The bad news is that the secure storage site, LexisNexis, suffered an attack that was discovered in 2013. How long the malware had been on their servers before being discovered is difficult to say. We only know that it was connected to the notorious, Russian identity thief, Armand Ayakimyan. The company will also not tell us what information was compromised by the attack. All we’re left with is knowing that an attack is possible, which should be no surprise to anyone. In addition, the makers of the eyeWitness to Atrocities app warn users that pressing the ‘dispose’ button will not eliminate all evidence of encrypted files; “The user should be aware that even after the app is deleted, bits of encrypted information will remain on the device.” Whether these encrypted scraps could be linked to the app and, by extension, to the purposes of the person who did the recording is not clear.
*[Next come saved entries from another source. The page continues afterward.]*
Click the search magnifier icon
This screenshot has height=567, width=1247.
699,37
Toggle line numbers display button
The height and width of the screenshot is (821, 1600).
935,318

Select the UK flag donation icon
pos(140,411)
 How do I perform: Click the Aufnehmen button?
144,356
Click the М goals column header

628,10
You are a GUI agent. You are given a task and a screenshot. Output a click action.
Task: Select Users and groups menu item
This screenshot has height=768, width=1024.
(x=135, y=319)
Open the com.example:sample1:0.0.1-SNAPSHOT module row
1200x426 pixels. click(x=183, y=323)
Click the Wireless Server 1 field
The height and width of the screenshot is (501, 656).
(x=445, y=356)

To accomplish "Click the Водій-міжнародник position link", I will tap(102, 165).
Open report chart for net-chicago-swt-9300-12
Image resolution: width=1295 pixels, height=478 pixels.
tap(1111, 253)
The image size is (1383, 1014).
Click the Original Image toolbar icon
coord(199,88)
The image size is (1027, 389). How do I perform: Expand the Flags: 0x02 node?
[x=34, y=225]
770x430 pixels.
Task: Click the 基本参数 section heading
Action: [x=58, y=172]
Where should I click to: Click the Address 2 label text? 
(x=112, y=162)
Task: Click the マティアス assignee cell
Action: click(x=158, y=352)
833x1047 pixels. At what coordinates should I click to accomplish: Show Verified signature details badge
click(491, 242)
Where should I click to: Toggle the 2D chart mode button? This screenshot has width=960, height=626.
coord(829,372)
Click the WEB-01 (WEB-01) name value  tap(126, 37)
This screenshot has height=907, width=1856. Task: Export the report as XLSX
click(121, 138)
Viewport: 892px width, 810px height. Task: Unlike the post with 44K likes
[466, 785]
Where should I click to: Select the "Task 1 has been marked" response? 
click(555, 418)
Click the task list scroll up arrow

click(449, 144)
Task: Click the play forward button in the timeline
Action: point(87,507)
In other words, and as the developers of the app emphasize, it is up to those who use the app to determine whether the risks involved justify the app’s use.
These shortcomings aside, it is refreshing to finally see an app with a conscience. I can see this becoming a required tool for any journalist operating in a place where human rights violations are possible. In the future, the eyeWitness model may be adapted for use with police body cameras and other law enforcement work. This mode of verification could be extended to security and dashboard cameras as well. Who knows? Maybe someday any video on YouTube without some authenticity stamp will simply not be taken seriously.